From a survival standpoint, this is very beneficial. When food is scarce and you don’t know when you will eat again, it is beneficial to be able to eat more than what your stomach can carry. The more nutrients you consume now, the more nutrients the body has in its storage until the next meal arrives.
In today’s life, this isn’t very beneficial at all. We almost always have access to food and starvation isn’t a potential threat. Our bodies are made to eat as much as what is available so that they can withstand periods without any food at all. When food is everywhere, we stay in ‘increase storage’ mode and never really go into ‘use up storage’ mode.
By eating slowly, you will realize that you aren’t hungry anymore halfway through your meal.
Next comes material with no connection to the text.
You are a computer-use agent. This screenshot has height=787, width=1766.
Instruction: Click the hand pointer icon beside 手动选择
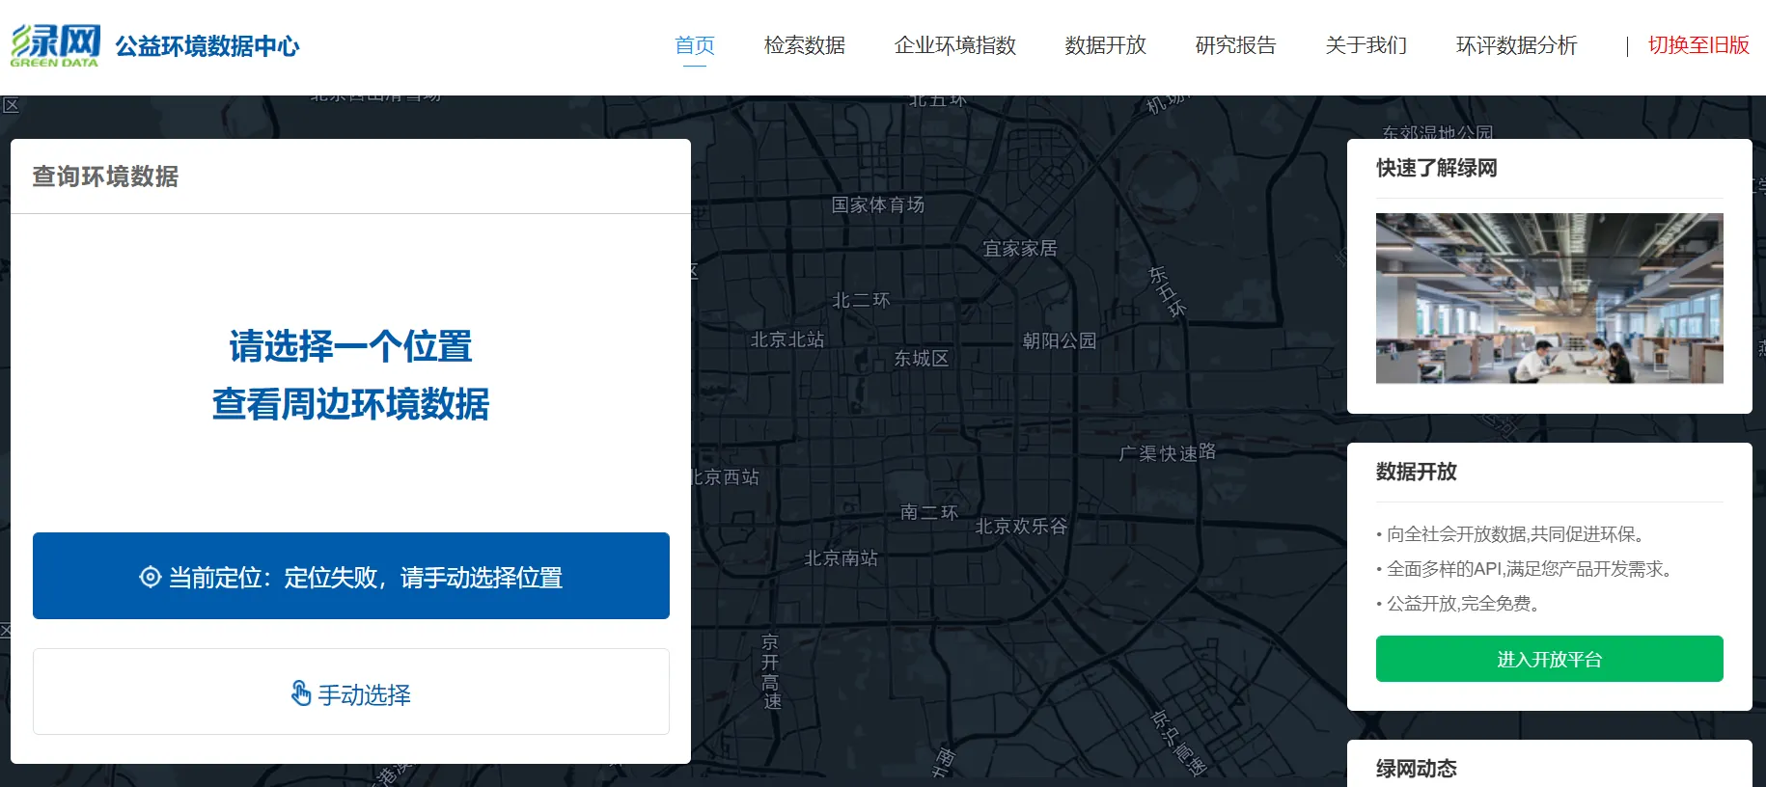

By becoming conscious of every bite, you will realize that there is a turning point where you don’t enjoy it anymore and eating more is automatic instead of satisfying.
If you stop eating as soon as you are not hungry anymore, you can drastically reduce the amount of calories that you consume during each meal without ever feeling hungry or deprived. This will also help your stomach to decrease in size, lowering the amount of food that you will consume during the next meal.